• PASSAGE GIVEN
▬▬▬▬▬▬▬▬▬▬

The whole lower right hand corner of that flag grabbed her and they hustled her up the stairs and up on the roof of the central building and they leaned her out and they made her look down at it. And then of course somebody thought they would run home and get a camera.

So that's why they don't do much for Flag Day anymore. in Lake Wobegon, but they will be flying the flag tomorrow. Services be tomorrow at Lake Wobegon Lutheran at 1030 Sunday School at 945.

Pastor Inkvist will be speaking on signs of things to come, which leads me to believe he may not have written all of that sermon by the time it went into the bulletin. At Our Lady of Perpetual Responsibility, Mass is at 8 and 10 tomorrow. Father Emil is back from his vacation, his tour of Civil War battlefields.

▬▬▬▬▬▬▬▬▬▬

Rows of locating words and elements
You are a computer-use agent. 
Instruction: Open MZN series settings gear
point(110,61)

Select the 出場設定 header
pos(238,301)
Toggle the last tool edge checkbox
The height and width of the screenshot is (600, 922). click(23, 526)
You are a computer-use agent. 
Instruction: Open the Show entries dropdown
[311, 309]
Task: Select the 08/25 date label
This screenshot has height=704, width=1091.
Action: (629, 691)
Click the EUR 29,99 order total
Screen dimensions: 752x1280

▬▬▬▬▬▬▬▬▬▬

• PROBLEM DESCRIPTION
Set down the Lake Wobegon passage in full, word for word.

• REPLY
The whole lower right hand corner of that flag grabbed her and they hustled her up the stairs and up on the roof of the central building and they leaned her out and they made her look down at it. And then of course somebody thought they would run home and get a camera.

So that's why they don't do much for Flag Day anymore. in Lake Wobegon, but they will be flying the flag tomorrow. Services be tomorrow at Lake Wobegon Lutheran at 1030 Sunday School at 945.

Pastor Inkvist will be speaking on signs of things to come, which leads me to believe he may not have written all of that sermon by the time it went into the bulletin. At Our Lady of Perpetual Responsibility, Mass is at 8 and 10 tomorrow. Father Emil is back from his vacation, his tour of Civil War battlefields.